▸ **DATASET CONTENT**
..........
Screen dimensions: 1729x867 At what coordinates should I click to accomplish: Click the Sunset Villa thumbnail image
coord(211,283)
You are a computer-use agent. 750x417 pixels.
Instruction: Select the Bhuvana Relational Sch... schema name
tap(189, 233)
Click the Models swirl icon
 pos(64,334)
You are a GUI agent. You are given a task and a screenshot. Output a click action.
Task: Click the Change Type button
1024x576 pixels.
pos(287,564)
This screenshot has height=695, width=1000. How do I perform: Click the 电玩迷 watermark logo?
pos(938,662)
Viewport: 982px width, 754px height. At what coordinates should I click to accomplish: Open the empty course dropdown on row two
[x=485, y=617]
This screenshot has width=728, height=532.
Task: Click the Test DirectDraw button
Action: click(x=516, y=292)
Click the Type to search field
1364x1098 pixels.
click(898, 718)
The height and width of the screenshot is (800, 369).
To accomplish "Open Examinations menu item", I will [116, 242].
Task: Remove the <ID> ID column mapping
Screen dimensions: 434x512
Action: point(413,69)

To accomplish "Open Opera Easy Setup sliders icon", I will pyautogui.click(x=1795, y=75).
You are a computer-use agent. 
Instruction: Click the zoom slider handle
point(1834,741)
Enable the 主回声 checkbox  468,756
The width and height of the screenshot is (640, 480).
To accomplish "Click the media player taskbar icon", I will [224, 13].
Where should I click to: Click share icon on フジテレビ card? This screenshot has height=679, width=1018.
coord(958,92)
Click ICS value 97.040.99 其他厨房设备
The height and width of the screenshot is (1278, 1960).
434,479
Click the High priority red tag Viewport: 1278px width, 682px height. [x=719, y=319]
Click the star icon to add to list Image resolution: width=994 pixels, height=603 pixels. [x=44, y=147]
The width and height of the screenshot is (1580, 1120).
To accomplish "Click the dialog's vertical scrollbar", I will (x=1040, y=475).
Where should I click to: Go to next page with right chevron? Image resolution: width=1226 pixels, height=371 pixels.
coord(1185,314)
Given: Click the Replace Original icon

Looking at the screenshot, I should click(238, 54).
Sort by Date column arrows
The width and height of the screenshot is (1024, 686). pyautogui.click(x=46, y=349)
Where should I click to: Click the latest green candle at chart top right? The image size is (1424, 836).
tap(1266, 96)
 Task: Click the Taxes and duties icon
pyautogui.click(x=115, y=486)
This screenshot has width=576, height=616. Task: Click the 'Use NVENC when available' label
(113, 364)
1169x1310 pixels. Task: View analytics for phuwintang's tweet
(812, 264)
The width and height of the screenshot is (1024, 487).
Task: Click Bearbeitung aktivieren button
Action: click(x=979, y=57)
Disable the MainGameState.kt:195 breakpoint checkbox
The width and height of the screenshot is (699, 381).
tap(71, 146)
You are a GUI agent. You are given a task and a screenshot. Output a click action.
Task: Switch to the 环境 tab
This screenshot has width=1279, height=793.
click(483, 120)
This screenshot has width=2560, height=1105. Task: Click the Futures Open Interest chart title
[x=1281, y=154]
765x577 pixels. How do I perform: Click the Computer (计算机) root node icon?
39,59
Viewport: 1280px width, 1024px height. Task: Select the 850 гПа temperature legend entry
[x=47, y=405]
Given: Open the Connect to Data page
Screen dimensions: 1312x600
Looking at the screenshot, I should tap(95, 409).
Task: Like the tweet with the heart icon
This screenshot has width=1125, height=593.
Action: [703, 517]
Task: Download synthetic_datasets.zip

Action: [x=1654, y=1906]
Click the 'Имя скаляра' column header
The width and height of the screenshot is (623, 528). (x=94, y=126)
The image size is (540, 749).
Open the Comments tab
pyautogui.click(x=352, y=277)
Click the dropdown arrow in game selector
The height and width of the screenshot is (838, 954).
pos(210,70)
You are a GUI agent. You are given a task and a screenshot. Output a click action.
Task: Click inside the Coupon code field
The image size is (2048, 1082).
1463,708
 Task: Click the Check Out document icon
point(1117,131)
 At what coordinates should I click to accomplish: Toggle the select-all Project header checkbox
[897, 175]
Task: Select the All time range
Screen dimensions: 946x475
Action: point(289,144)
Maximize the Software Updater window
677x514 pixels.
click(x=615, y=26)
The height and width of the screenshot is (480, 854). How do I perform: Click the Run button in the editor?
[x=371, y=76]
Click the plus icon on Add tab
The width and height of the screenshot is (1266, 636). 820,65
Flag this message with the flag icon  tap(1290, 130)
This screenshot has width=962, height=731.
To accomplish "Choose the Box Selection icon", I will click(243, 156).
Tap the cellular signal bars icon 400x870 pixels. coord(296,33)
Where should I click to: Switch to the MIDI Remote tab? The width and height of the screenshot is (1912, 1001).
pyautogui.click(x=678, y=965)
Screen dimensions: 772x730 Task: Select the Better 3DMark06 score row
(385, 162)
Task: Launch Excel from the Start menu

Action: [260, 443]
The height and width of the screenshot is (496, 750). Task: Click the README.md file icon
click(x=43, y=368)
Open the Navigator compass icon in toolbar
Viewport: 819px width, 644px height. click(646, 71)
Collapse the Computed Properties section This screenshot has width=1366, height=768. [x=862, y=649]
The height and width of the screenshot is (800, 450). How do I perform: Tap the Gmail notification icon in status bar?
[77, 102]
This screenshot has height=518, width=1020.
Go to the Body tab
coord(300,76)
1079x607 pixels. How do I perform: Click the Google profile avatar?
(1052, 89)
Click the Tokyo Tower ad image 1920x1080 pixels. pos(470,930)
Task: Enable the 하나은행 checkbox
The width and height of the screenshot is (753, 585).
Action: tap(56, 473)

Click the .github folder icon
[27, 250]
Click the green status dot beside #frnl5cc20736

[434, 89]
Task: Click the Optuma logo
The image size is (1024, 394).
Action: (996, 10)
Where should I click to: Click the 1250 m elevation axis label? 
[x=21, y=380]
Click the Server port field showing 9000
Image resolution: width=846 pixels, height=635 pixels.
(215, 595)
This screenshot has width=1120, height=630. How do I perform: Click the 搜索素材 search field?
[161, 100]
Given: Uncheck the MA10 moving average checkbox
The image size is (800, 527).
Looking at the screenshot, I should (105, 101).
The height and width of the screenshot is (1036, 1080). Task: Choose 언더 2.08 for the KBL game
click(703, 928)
..........
▸ **WORK TO BE COMPLETED**
Reproduce every one of the lines above word for word, without changing anything.

▸ **RESPONSE TO THE TASK**
Screen dimensions: 1729x867 At what coordinates should I click to accomplish: Click the Sunset Villa thumbnail image
coord(211,283)
You are a computer-use agent. 750x417 pixels.
Instruction: Select the Bhuvana Relational Sch... schema name
tap(189, 233)
Click the Models swirl icon
 pos(64,334)
You are a GUI agent. You are given a task and a screenshot. Output a click action.
Task: Click the Change Type button
1024x576 pixels.
pos(287,564)
This screenshot has height=695, width=1000. How do I perform: Click the 电玩迷 watermark logo?
pos(938,662)
Viewport: 982px width, 754px height. At what coordinates should I click to accomplish: Open the empty course dropdown on row two
[x=485, y=617]
This screenshot has width=728, height=532.
Task: Click the Test DirectDraw button
Action: click(x=516, y=292)
Click the Type to search field
1364x1098 pixels.
click(898, 718)
The height and width of the screenshot is (800, 369).
To accomplish "Open Examinations menu item", I will [116, 242].
Task: Remove the <ID> ID column mapping
Screen dimensions: 434x512
Action: point(413,69)

To accomplish "Open Opera Easy Setup sliders icon", I will pyautogui.click(x=1795, y=75).
You are a computer-use agent. 
Instruction: Click the zoom slider handle
point(1834,741)
Enable the 主回声 checkbox  468,756
The width and height of the screenshot is (640, 480).
To accomplish "Click the media player taskbar icon", I will [224, 13].
Where should I click to: Click share icon on フジテレビ card? This screenshot has height=679, width=1018.
coord(958,92)
Click ICS value 97.040.99 其他厨房设备
The height and width of the screenshot is (1278, 1960).
434,479
Click the High priority red tag Viewport: 1278px width, 682px height. [x=719, y=319]
Click the star icon to add to list Image resolution: width=994 pixels, height=603 pixels. [x=44, y=147]
The width and height of the screenshot is (1580, 1120).
To accomplish "Click the dialog's vertical scrollbar", I will (x=1040, y=475).
Where should I click to: Go to next page with right chevron? Image resolution: width=1226 pixels, height=371 pixels.
coord(1185,314)
Given: Click the Replace Original icon

Looking at the screenshot, I should click(238, 54).
Sort by Date column arrows
The width and height of the screenshot is (1024, 686). pyautogui.click(x=46, y=349)
Where should I click to: Click the latest green candle at chart top right? The image size is (1424, 836).
tap(1266, 96)
 Task: Click the Taxes and duties icon
pyautogui.click(x=115, y=486)
This screenshot has width=576, height=616. Task: Click the 'Use NVENC when available' label
(113, 364)
1169x1310 pixels. Task: View analytics for phuwintang's tweet
(812, 264)
The width and height of the screenshot is (1024, 487).
Task: Click Bearbeitung aktivieren button
Action: click(x=979, y=57)
Disable the MainGameState.kt:195 breakpoint checkbox
The width and height of the screenshot is (699, 381).
tap(71, 146)
You are a GUI agent. You are given a task and a screenshot. Output a click action.
Task: Switch to the 环境 tab
This screenshot has width=1279, height=793.
click(483, 120)
This screenshot has width=2560, height=1105. Task: Click the Futures Open Interest chart title
[x=1281, y=154]
765x577 pixels. How do I perform: Click the Computer (计算机) root node icon?
39,59
Viewport: 1280px width, 1024px height. Task: Select the 850 гПа temperature legend entry
[x=47, y=405]
Given: Open the Connect to Data page
Screen dimensions: 1312x600
Looking at the screenshot, I should tap(95, 409).
Task: Like the tweet with the heart icon
This screenshot has width=1125, height=593.
Action: [703, 517]
Task: Download synthetic_datasets.zip

Action: [x=1654, y=1906]
Click the 'Имя скаляра' column header
The width and height of the screenshot is (623, 528). (x=94, y=126)
The image size is (540, 749).
Open the Comments tab
pyautogui.click(x=352, y=277)
Click the dropdown arrow in game selector
The height and width of the screenshot is (838, 954).
pos(210,70)
You are a GUI agent. You are given a task and a screenshot. Output a click action.
Task: Click inside the Coupon code field
The image size is (2048, 1082).
1463,708
 Task: Click the Check Out document icon
point(1117,131)
 At what coordinates should I click to accomplish: Toggle the select-all Project header checkbox
[897, 175]
Task: Select the All time range
Screen dimensions: 946x475
Action: point(289,144)
Maximize the Software Updater window
677x514 pixels.
click(x=615, y=26)
The height and width of the screenshot is (480, 854). How do I perform: Click the Run button in the editor?
[x=371, y=76]
Click the plus icon on Add tab
The width and height of the screenshot is (1266, 636). 820,65
Flag this message with the flag icon  tap(1290, 130)
This screenshot has width=962, height=731.
To accomplish "Choose the Box Selection icon", I will click(243, 156).
Tap the cellular signal bars icon 400x870 pixels. coord(296,33)
Where should I click to: Switch to the MIDI Remote tab? The width and height of the screenshot is (1912, 1001).
pyautogui.click(x=678, y=965)
Screen dimensions: 772x730 Task: Select the Better 3DMark06 score row
(385, 162)
Task: Launch Excel from the Start menu

Action: [260, 443]
The height and width of the screenshot is (496, 750). Task: Click the README.md file icon
click(x=43, y=368)
Open the Navigator compass icon in toolbar
Viewport: 819px width, 644px height. click(646, 71)
Collapse the Computed Properties section This screenshot has width=1366, height=768. [x=862, y=649]
The height and width of the screenshot is (800, 450). How do I perform: Tap the Gmail notification icon in status bar?
[77, 102]
This screenshot has height=518, width=1020.
Go to the Body tab
coord(300,76)
1079x607 pixels. How do I perform: Click the Google profile avatar?
(1052, 89)
Click the Tokyo Tower ad image 1920x1080 pixels. pos(470,930)
Task: Enable the 하나은행 checkbox
The width and height of the screenshot is (753, 585).
Action: tap(56, 473)

Click the .github folder icon
[27, 250]
Click the green status dot beside #frnl5cc20736

[434, 89]
Task: Click the Optuma logo
The image size is (1024, 394).
Action: (996, 10)
Where should I click to: Click the 1250 m elevation axis label? 
[x=21, y=380]
Click the Server port field showing 9000
Image resolution: width=846 pixels, height=635 pixels.
(215, 595)
This screenshot has width=1120, height=630. How do I perform: Click the 搜索素材 search field?
[161, 100]
Given: Uncheck the MA10 moving average checkbox
The image size is (800, 527).
Looking at the screenshot, I should (105, 101).
The height and width of the screenshot is (1036, 1080). Task: Choose 언더 2.08 for the KBL game
click(703, 928)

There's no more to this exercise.